**About this task:** Look through the records below, and whenever a line contains "chevron", copy it.

**Stored records:**
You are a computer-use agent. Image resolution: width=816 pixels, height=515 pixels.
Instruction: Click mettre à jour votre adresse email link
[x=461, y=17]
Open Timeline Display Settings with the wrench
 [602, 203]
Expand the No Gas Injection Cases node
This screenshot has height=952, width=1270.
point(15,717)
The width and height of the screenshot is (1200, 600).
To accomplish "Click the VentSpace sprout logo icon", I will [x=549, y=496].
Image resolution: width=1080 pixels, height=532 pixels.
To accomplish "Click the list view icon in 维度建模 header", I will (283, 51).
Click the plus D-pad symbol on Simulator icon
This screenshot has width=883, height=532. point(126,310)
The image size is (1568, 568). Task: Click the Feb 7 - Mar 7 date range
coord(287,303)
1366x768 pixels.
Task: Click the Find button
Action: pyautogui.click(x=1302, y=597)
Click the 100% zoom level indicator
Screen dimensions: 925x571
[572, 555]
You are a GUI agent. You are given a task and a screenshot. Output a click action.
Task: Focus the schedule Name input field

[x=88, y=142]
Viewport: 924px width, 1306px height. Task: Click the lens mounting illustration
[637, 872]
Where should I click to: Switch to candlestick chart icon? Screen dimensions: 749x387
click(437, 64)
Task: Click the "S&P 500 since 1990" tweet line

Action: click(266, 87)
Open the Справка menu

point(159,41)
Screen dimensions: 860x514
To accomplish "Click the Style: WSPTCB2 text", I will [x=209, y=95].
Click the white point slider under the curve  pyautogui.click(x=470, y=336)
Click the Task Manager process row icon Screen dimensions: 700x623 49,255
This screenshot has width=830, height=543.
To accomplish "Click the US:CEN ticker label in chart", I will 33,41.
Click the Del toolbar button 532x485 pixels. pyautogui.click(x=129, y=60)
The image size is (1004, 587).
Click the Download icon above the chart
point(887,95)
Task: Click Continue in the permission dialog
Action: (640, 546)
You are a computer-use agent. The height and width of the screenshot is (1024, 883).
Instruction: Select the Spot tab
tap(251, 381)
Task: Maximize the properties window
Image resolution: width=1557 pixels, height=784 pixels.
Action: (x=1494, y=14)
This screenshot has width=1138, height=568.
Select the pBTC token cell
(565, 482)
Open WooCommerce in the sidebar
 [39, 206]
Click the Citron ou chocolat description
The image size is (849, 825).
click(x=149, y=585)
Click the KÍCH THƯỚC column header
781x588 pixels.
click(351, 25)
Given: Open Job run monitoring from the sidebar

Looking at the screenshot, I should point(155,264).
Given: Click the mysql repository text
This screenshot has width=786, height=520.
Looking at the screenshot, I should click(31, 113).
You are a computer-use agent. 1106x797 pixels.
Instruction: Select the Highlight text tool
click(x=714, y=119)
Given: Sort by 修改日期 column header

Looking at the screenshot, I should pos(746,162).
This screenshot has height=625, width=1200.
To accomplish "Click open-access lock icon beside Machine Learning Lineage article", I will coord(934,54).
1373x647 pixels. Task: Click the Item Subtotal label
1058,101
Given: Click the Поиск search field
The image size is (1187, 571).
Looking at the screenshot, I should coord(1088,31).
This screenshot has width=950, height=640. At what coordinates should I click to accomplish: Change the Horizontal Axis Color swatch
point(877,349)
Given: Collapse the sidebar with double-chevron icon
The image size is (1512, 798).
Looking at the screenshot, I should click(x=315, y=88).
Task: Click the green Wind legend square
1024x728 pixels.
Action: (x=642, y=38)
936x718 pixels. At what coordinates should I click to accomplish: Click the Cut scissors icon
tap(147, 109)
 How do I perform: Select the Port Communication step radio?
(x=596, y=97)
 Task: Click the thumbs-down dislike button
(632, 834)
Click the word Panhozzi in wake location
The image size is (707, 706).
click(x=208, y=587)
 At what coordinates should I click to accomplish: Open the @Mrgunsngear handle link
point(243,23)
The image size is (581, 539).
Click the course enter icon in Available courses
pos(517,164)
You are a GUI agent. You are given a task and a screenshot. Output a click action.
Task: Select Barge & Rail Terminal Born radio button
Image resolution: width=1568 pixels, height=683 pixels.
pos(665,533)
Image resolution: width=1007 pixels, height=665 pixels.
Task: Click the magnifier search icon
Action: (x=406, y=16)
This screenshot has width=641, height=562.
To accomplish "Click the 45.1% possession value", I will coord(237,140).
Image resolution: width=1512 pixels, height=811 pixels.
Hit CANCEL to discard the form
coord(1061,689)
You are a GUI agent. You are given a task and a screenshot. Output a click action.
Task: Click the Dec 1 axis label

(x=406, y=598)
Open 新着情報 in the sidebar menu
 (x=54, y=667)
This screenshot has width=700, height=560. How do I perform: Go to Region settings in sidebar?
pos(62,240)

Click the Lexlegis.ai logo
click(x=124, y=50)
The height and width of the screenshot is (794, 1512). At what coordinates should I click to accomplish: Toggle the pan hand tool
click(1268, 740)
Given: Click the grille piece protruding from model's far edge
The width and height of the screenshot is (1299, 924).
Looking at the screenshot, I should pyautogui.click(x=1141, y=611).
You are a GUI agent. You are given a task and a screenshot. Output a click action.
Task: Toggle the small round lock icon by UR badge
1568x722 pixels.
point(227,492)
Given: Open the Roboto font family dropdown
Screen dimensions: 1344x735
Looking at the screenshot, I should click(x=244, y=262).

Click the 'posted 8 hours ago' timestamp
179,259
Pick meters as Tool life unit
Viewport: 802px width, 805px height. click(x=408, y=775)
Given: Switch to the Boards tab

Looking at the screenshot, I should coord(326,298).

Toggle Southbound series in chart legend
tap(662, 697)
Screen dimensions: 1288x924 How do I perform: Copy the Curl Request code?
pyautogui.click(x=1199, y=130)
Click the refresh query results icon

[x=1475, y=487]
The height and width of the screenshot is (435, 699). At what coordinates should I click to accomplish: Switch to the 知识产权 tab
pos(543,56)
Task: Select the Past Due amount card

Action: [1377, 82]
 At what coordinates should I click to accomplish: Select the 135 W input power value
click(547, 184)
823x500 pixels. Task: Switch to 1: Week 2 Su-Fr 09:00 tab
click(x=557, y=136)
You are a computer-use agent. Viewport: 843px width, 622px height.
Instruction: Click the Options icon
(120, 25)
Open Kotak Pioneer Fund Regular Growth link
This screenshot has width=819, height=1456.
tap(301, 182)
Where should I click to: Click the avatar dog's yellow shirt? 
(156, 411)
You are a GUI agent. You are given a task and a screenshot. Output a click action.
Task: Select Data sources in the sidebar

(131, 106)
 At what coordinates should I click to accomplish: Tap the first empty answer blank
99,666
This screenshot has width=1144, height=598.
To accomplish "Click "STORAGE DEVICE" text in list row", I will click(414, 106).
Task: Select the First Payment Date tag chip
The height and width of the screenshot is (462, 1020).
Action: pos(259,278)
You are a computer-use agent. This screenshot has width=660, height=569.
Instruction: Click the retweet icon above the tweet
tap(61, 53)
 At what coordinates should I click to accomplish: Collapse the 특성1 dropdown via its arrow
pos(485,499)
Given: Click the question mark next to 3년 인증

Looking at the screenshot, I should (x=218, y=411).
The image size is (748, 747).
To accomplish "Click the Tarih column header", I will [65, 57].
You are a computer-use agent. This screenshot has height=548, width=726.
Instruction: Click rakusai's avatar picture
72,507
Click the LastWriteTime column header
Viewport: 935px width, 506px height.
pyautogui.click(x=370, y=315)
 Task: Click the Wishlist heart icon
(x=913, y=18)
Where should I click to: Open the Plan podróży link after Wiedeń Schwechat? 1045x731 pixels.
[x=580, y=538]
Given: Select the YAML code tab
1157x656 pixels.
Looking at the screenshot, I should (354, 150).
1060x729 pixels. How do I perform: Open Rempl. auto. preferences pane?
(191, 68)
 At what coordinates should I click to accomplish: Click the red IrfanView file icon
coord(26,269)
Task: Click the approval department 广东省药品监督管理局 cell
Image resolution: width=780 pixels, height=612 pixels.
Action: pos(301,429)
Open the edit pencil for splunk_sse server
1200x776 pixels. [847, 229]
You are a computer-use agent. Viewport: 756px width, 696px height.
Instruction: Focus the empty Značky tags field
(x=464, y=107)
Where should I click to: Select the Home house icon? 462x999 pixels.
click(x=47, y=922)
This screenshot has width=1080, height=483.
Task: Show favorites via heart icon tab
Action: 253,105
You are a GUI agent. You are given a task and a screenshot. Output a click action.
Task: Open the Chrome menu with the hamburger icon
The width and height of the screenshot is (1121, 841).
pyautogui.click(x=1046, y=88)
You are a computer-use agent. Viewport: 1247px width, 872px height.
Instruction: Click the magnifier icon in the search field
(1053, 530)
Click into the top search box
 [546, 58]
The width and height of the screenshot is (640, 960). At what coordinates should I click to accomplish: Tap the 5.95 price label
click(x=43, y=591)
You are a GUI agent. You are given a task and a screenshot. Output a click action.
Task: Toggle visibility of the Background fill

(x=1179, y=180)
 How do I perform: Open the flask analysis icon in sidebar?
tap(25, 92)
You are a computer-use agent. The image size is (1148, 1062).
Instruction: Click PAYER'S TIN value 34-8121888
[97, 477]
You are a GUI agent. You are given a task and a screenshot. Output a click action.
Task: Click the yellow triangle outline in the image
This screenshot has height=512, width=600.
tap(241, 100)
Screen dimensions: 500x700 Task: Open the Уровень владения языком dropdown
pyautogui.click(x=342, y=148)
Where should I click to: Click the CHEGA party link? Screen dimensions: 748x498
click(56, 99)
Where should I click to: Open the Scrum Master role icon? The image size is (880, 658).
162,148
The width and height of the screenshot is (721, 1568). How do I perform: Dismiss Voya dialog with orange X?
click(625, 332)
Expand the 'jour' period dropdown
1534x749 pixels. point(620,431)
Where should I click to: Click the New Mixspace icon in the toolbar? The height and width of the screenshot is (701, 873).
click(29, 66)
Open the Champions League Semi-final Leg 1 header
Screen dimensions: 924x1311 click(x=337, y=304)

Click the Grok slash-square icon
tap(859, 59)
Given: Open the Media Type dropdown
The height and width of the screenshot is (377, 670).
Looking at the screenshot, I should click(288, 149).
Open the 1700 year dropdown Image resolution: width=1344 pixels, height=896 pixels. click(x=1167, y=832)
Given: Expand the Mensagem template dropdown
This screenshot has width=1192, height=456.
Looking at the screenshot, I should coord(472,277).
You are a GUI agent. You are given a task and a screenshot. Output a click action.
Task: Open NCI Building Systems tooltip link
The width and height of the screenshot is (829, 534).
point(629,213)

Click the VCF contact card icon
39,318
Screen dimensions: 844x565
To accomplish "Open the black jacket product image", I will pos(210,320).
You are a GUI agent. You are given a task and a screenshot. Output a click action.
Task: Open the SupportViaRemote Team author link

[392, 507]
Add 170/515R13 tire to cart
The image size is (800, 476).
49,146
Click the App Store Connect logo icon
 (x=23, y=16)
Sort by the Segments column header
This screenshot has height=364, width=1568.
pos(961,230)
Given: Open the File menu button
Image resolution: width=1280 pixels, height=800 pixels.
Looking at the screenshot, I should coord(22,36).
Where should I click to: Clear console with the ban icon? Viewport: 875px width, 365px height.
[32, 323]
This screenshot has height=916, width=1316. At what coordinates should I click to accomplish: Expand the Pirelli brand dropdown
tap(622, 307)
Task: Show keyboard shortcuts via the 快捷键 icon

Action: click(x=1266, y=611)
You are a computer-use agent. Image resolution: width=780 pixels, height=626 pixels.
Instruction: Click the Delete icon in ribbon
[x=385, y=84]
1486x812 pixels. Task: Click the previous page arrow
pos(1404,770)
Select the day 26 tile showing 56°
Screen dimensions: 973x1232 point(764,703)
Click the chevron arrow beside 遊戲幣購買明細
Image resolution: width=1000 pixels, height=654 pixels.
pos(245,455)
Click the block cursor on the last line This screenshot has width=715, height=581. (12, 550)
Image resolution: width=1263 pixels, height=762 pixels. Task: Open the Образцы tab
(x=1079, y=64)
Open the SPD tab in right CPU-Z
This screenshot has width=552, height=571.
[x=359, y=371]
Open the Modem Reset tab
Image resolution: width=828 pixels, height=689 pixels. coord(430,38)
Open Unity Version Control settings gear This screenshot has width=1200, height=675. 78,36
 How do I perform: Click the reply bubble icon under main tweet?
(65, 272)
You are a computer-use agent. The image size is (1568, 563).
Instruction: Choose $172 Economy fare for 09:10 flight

**Answer section:**
Given: Collapse the sidebar with double-chevron icon
Click the chevron arrow beside 遊戲幣購買明細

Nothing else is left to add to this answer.